### [Problem description]
List each line of the data that holds the string "agent".

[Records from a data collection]
-- Opening Marker --

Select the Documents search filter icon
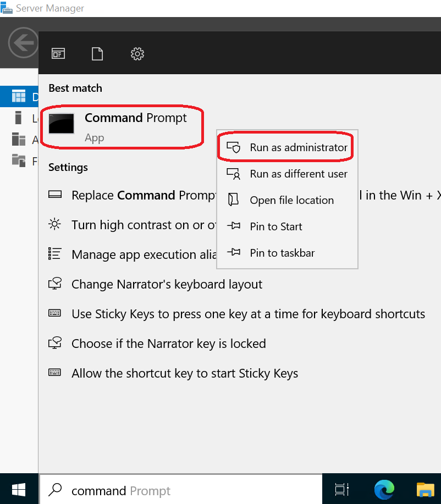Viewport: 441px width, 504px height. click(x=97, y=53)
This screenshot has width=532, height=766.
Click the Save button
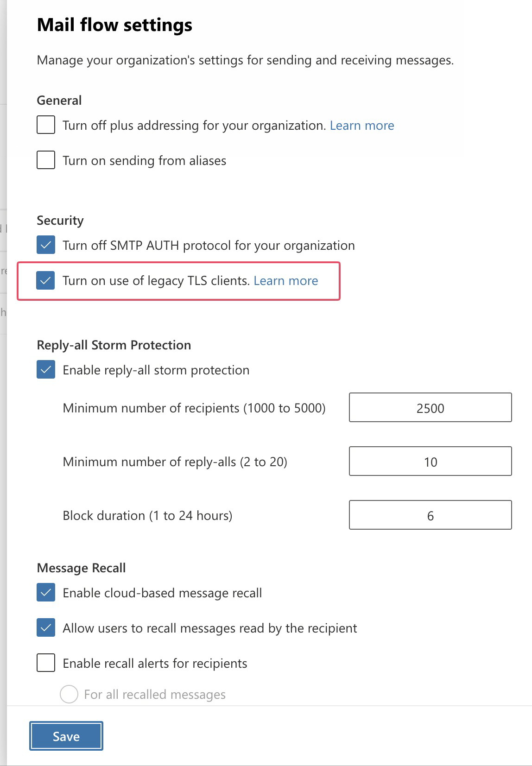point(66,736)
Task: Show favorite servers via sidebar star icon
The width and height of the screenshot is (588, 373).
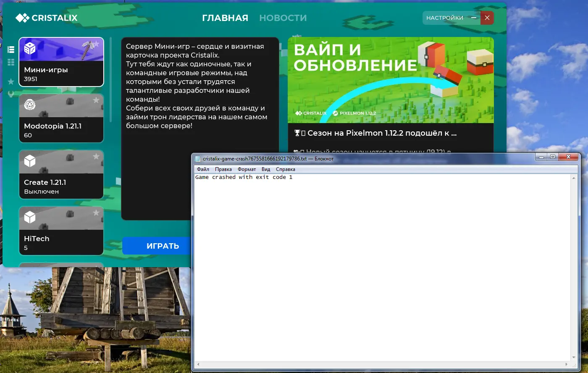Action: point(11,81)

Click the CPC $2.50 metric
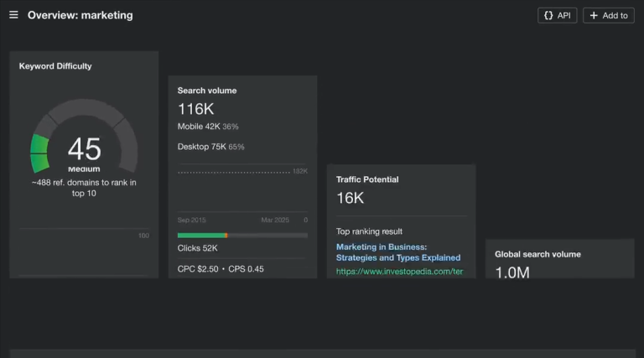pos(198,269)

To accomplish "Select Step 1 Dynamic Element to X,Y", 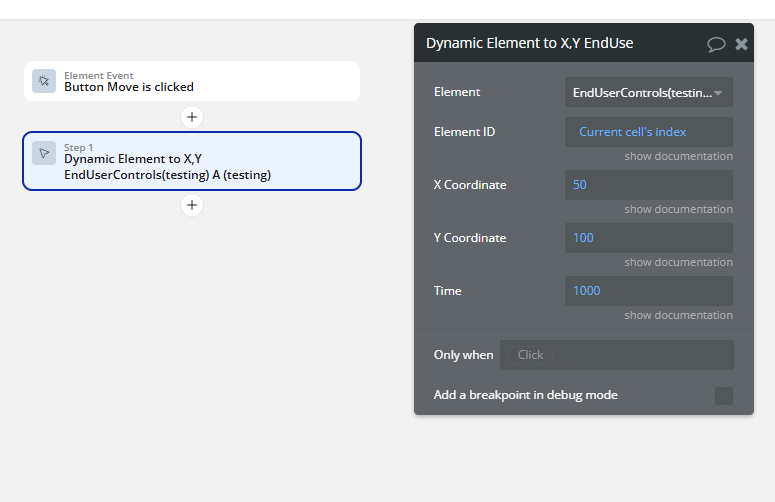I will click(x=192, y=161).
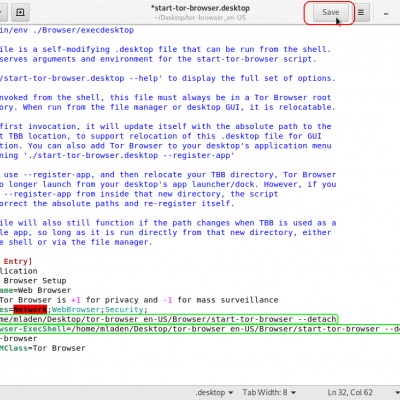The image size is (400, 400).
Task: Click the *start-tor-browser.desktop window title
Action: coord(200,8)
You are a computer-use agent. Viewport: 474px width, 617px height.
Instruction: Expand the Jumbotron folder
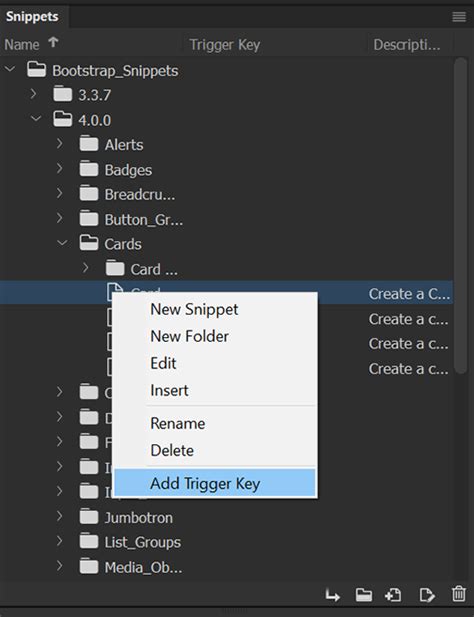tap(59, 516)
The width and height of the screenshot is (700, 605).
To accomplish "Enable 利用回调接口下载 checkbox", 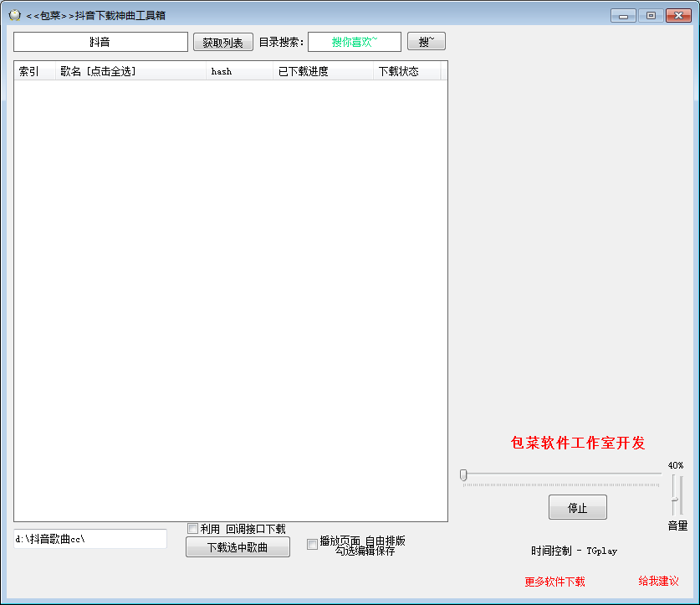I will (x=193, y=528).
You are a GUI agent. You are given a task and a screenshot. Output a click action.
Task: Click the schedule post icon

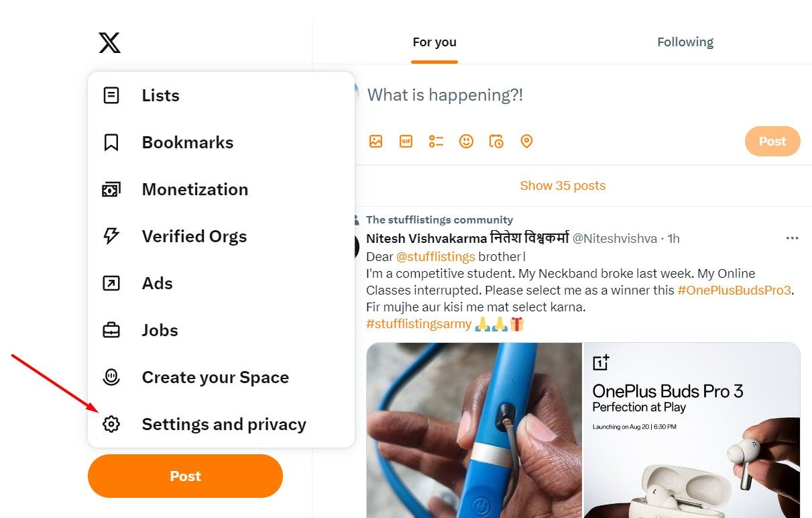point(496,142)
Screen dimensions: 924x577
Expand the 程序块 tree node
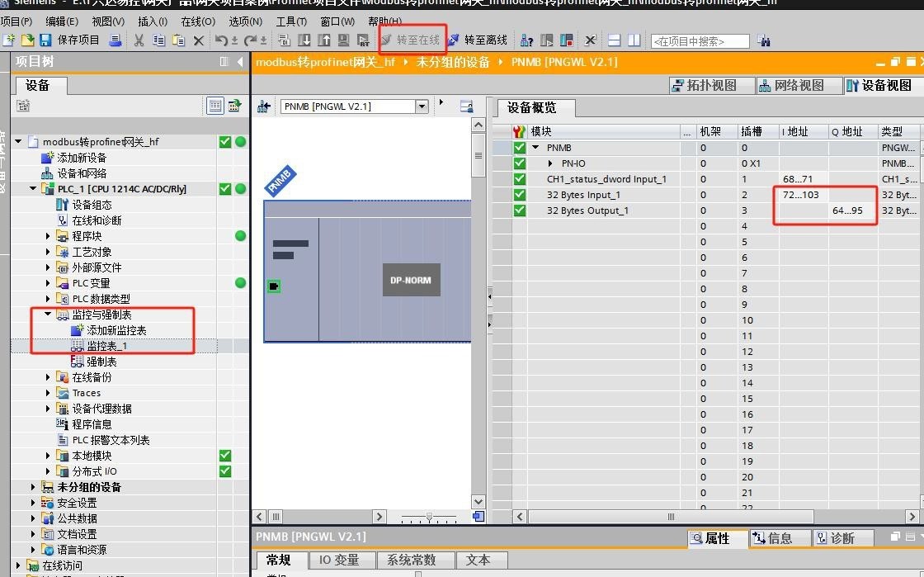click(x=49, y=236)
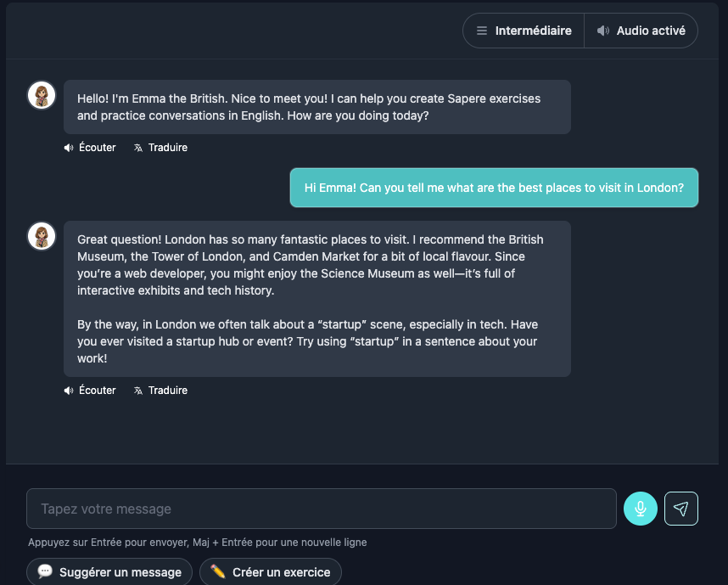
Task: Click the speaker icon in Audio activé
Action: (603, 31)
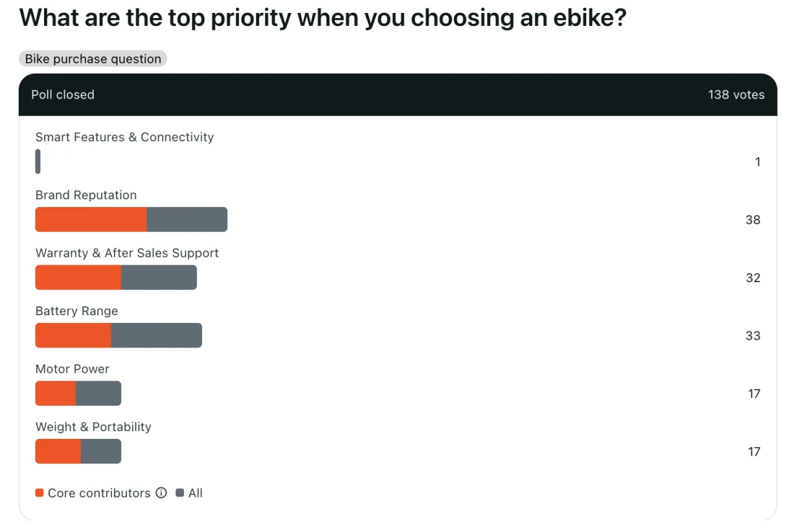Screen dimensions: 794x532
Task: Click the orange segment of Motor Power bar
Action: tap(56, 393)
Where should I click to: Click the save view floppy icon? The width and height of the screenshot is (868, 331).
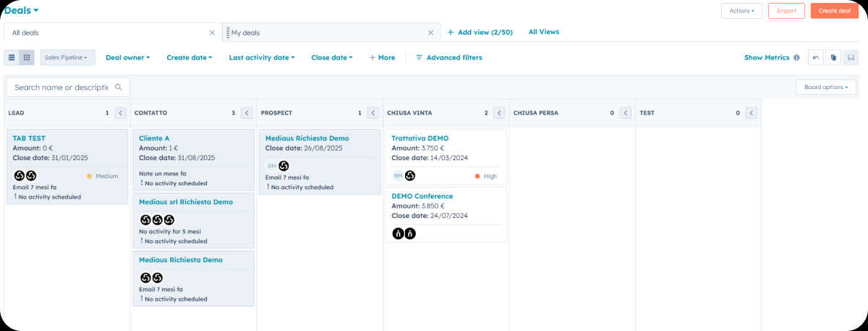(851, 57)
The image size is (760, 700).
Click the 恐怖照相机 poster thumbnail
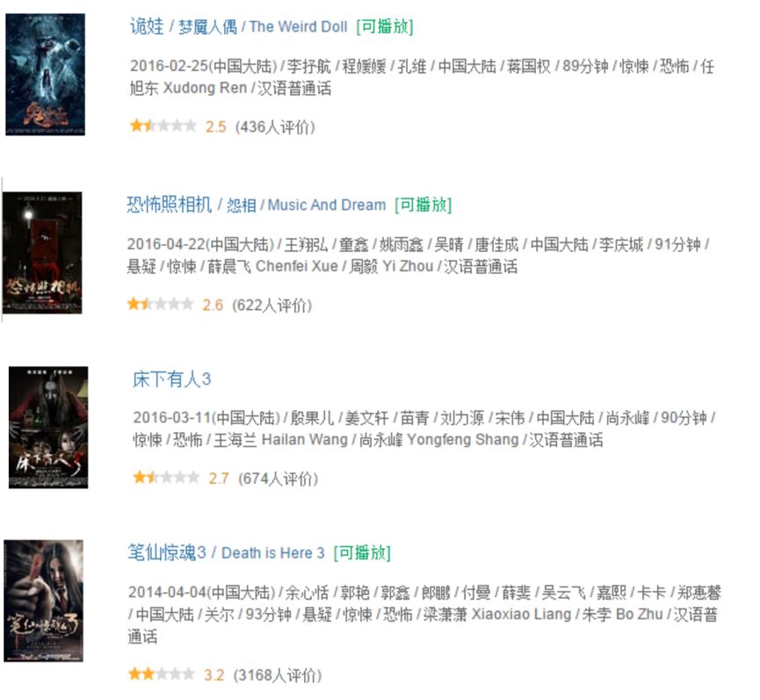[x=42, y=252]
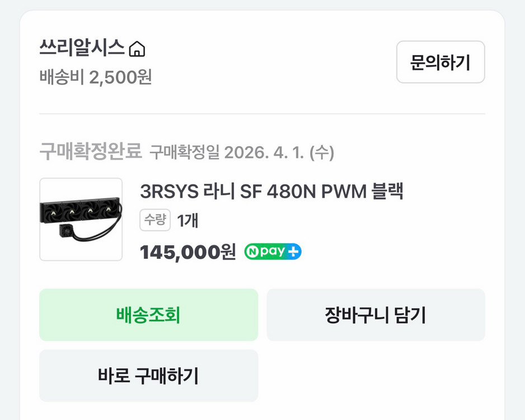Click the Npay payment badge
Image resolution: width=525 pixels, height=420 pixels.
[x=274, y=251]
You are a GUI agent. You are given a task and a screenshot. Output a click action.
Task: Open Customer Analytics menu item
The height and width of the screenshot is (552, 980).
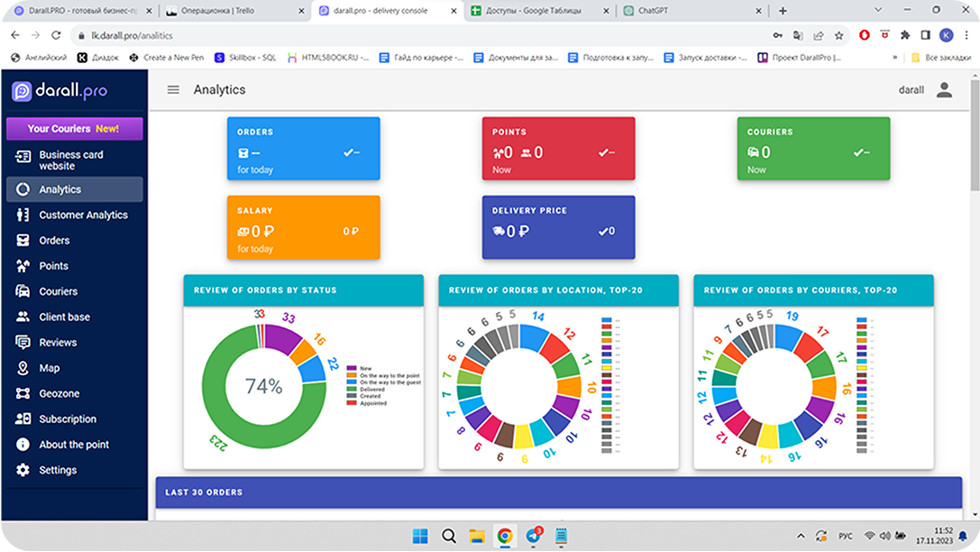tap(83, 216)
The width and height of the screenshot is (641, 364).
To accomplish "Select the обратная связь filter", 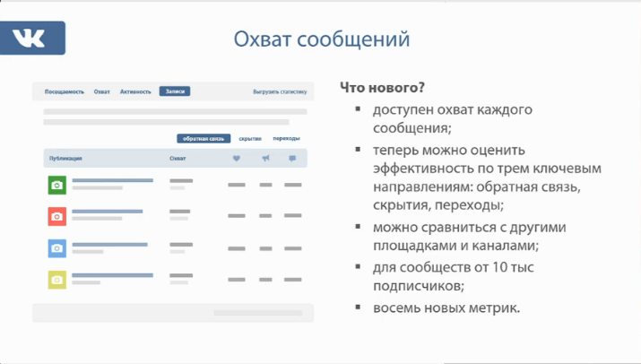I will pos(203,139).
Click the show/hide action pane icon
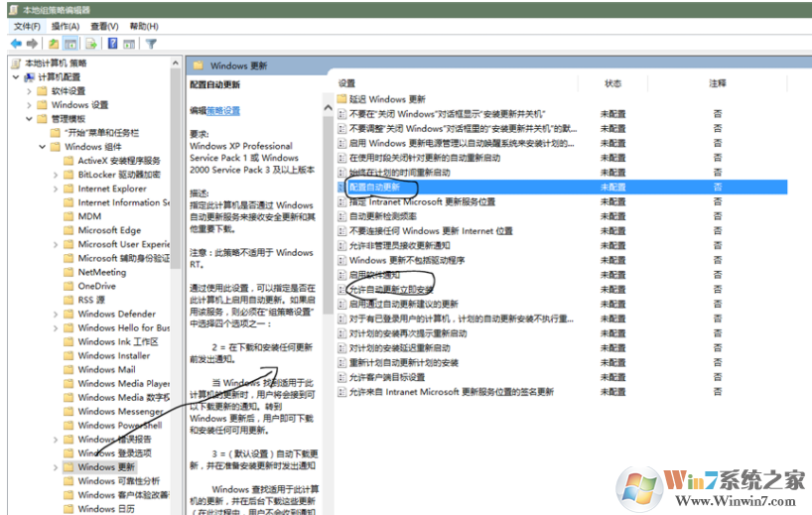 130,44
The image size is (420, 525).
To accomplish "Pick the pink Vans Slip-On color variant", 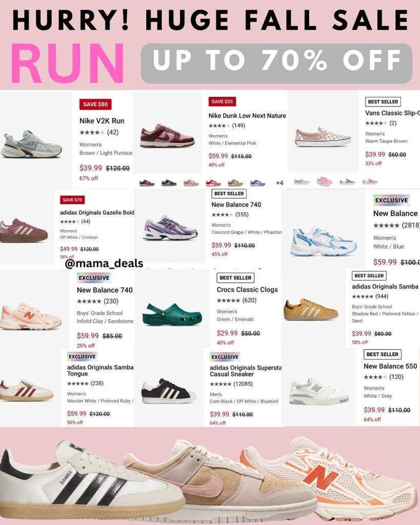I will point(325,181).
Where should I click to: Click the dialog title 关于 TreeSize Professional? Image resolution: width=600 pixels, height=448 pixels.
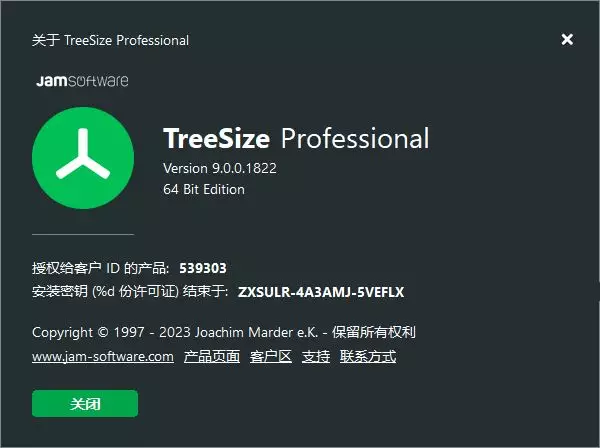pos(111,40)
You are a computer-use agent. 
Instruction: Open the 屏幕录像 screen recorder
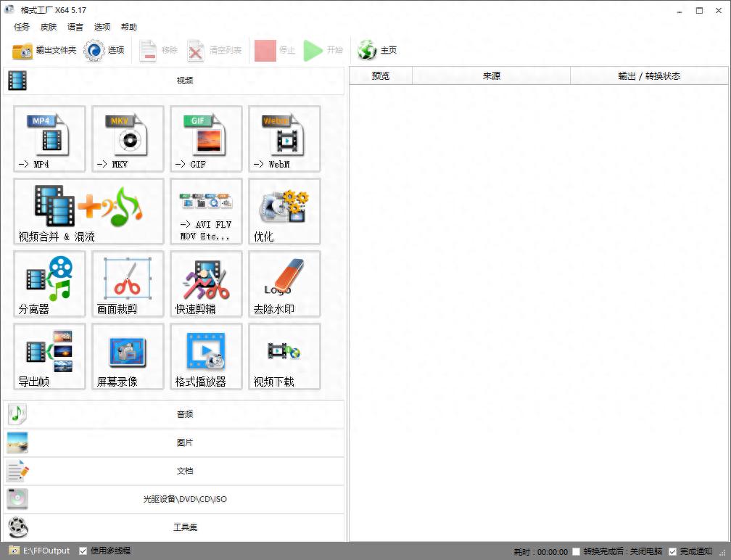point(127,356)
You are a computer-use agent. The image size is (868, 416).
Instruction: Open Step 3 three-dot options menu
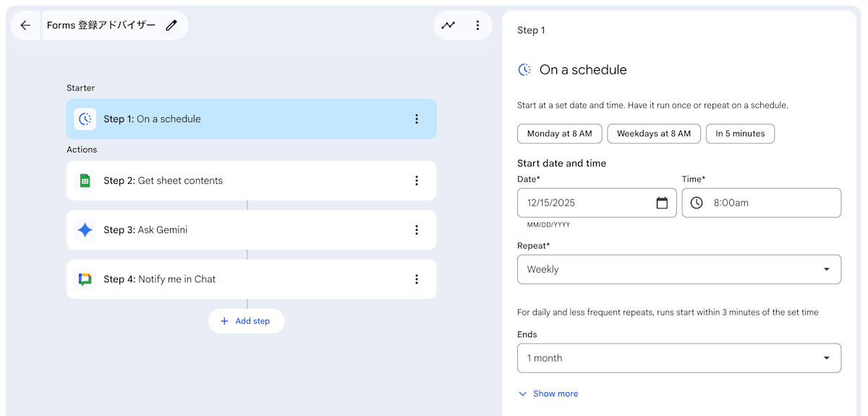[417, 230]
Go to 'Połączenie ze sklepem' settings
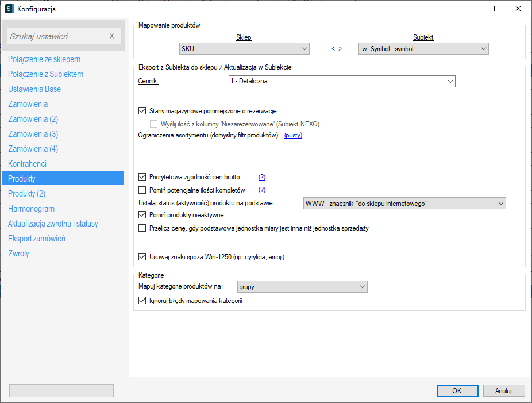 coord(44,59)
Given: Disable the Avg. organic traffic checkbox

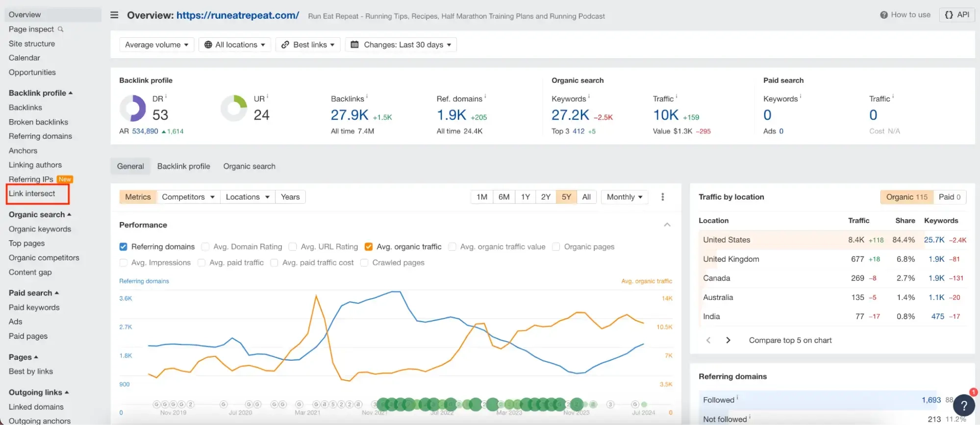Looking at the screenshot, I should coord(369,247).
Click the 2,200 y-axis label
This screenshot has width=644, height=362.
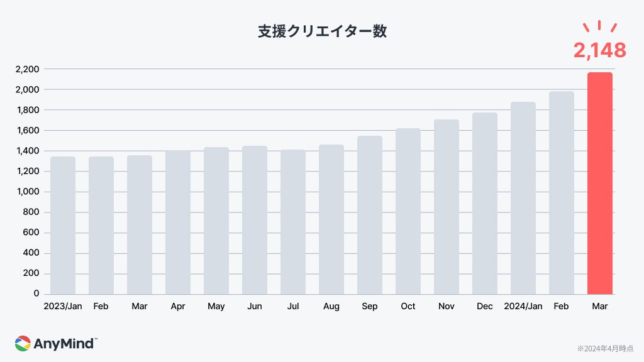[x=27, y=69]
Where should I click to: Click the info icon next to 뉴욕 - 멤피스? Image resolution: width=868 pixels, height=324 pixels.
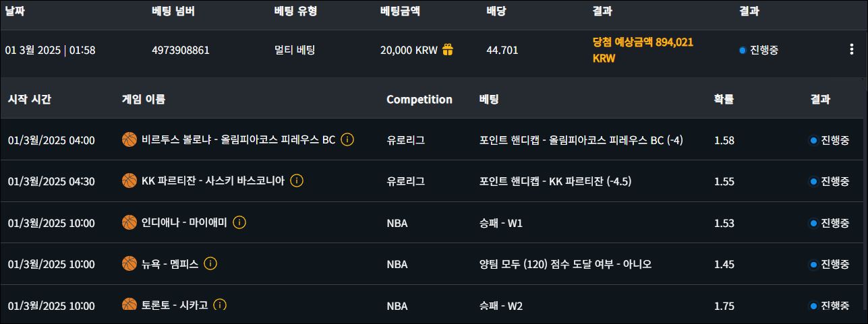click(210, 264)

-- Closing Marker --

### [Response below]
You are a computer-use agent. Viewport: 474px width, 617px height.
You are a GUI agent. You are given a task and a screenshot. Output a click action.
You are a GUI agent. You are given a task and a screenshot. Output a click action.
You are a computer-use agent. 
You are a computer-use agent. The image size is (868, 416).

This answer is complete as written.